We couldn’t help but notice 9331 Providence Road — “The Bates Glass House” — back on the market in Charlotte.
Some buildings do more than age — they connect generations of ideas.
Designed circa 1960 by architect Charles Bates for his own family, the house reflects the optimism of mid-century modernism: steel, glass, light, and a seamless relationship between architecture and landscape. His home is said to have been inspired by Philip Johnson’s iconic Glass House — a reminder of how national ideas from the International Style found local expression here in the Carolinas. https://www.zillow.com/homedetails/9331-Providence-Rd-Charlotte-NC-28277/6321602_zpid/?utm_campaign=zillowwebmessage&utm_medium=referral&utm_source=txtshare
What caught our attention isn’t just the architecture — it’s the connections.

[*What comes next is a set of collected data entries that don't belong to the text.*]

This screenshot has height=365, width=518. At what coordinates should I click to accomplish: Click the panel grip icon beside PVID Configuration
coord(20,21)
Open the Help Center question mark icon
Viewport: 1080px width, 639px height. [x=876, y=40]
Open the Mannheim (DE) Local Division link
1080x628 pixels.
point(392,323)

In his early career, Bates spent time in the office of A.G. Odell, one of the major voices shaping modern architecture in our region. While with Odell, Bates designed the striking modernist Lutheran Church in Belmont — a building that still stands today as a powerful local statement of light, geometry, and restrained material expression.
And fittingly, our own office at 6405 Wilkinson Blvd sits within this same thread of architectural history — a building originally developed in the mid-1950s, now adapted and renewed as a modern multi-tenant office building and our own working design studio.

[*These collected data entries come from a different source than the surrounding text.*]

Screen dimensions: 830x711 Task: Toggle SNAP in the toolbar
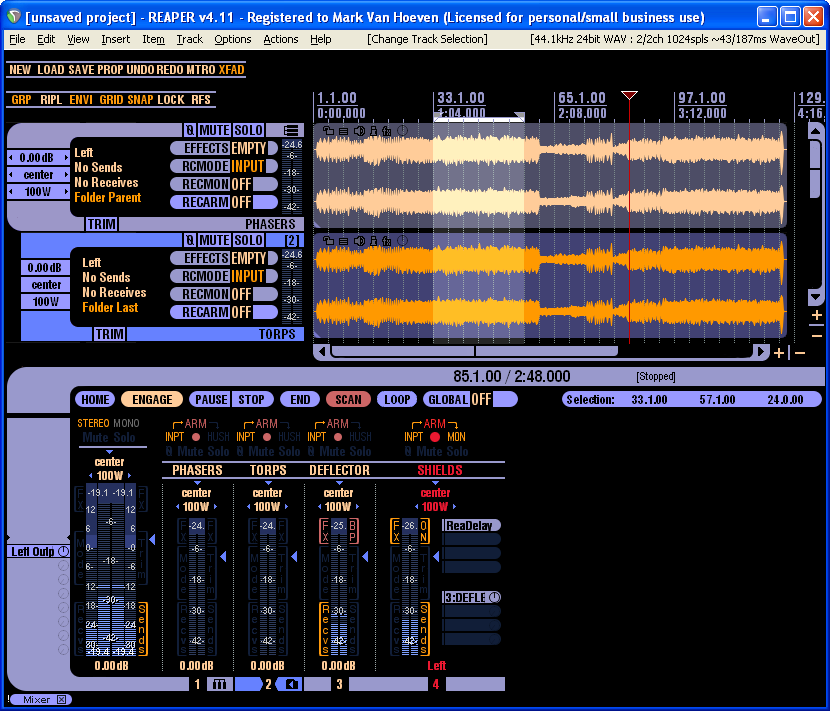click(x=140, y=100)
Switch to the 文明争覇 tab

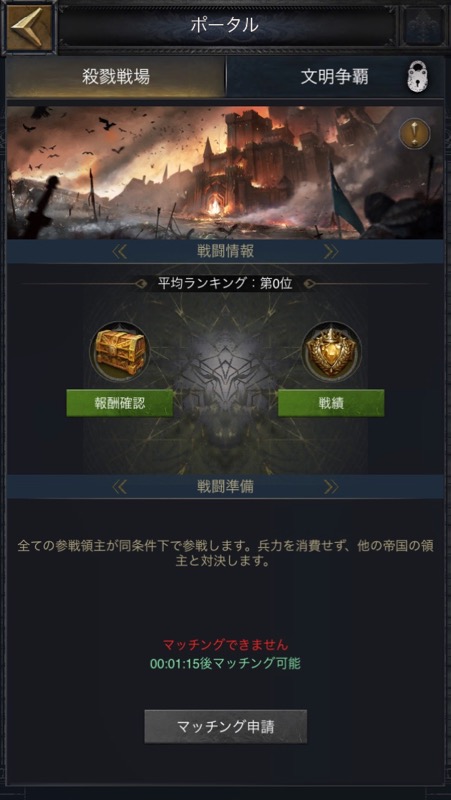pyautogui.click(x=335, y=77)
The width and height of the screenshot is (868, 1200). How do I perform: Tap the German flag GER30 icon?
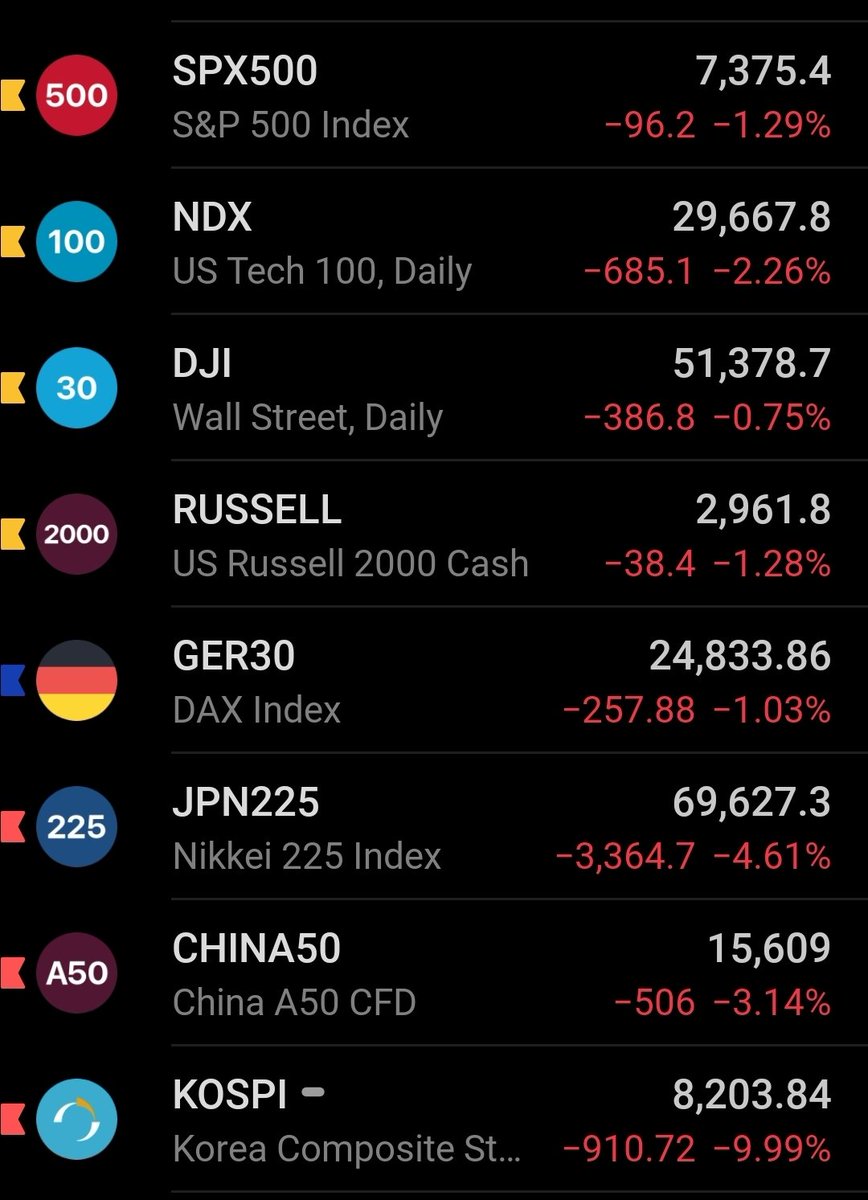pyautogui.click(x=77, y=681)
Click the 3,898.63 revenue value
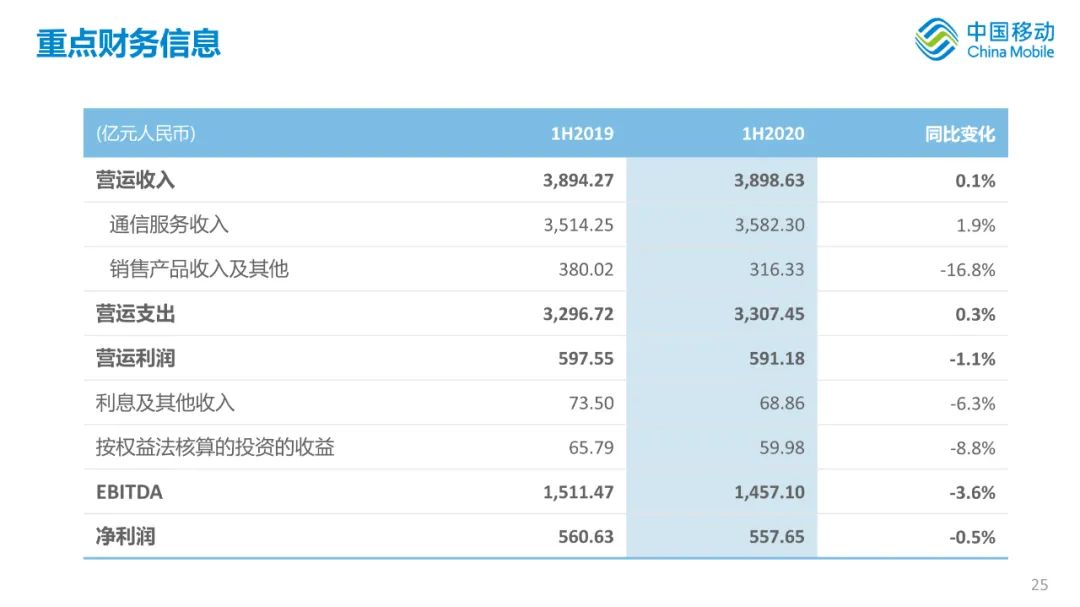The height and width of the screenshot is (607, 1080). [769, 181]
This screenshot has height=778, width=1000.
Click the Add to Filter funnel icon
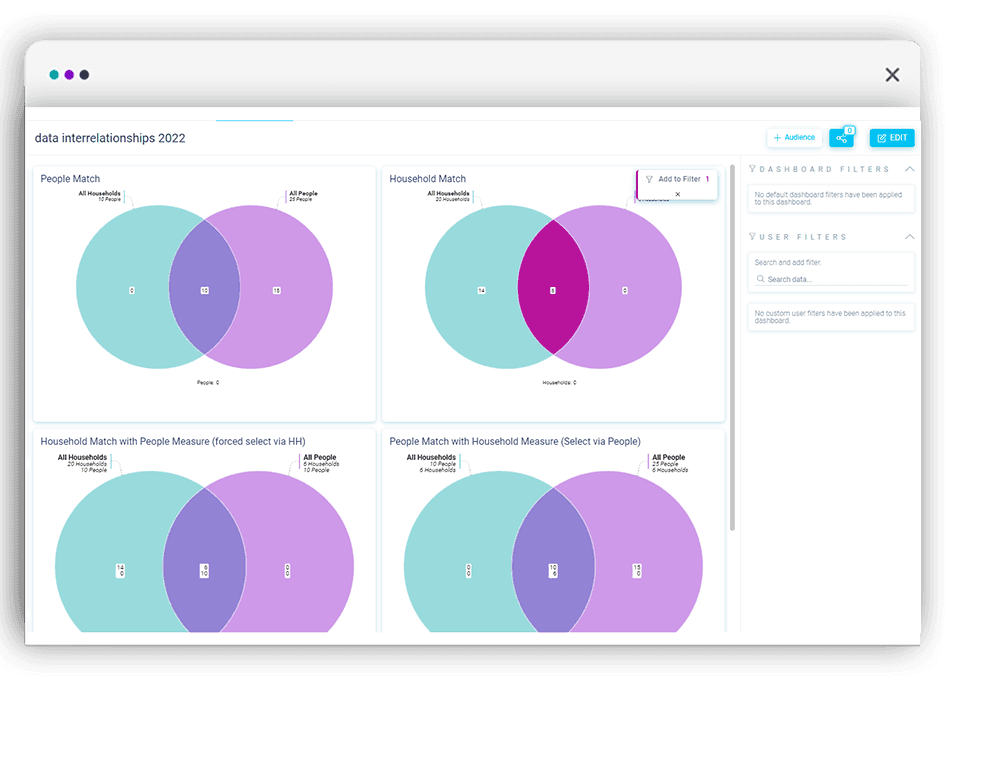pos(649,180)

These moments remind us that architecture is never isolated.
Ideas move through people, offices, and generations — from mentors to young designers, from churches to glass houses, from one era’s experiments to the next.
Modernism wasn’t just a style; it was a mindset: clarity, honesty of materials, structure as expression, and an embrace of light.
As architects working in Belmont today, we’re grateful to be part of that continuing story.
(And yes — seeing The Bates House resurface definitely sparked some office conversation about modernism, legacy, and what timeless really means.)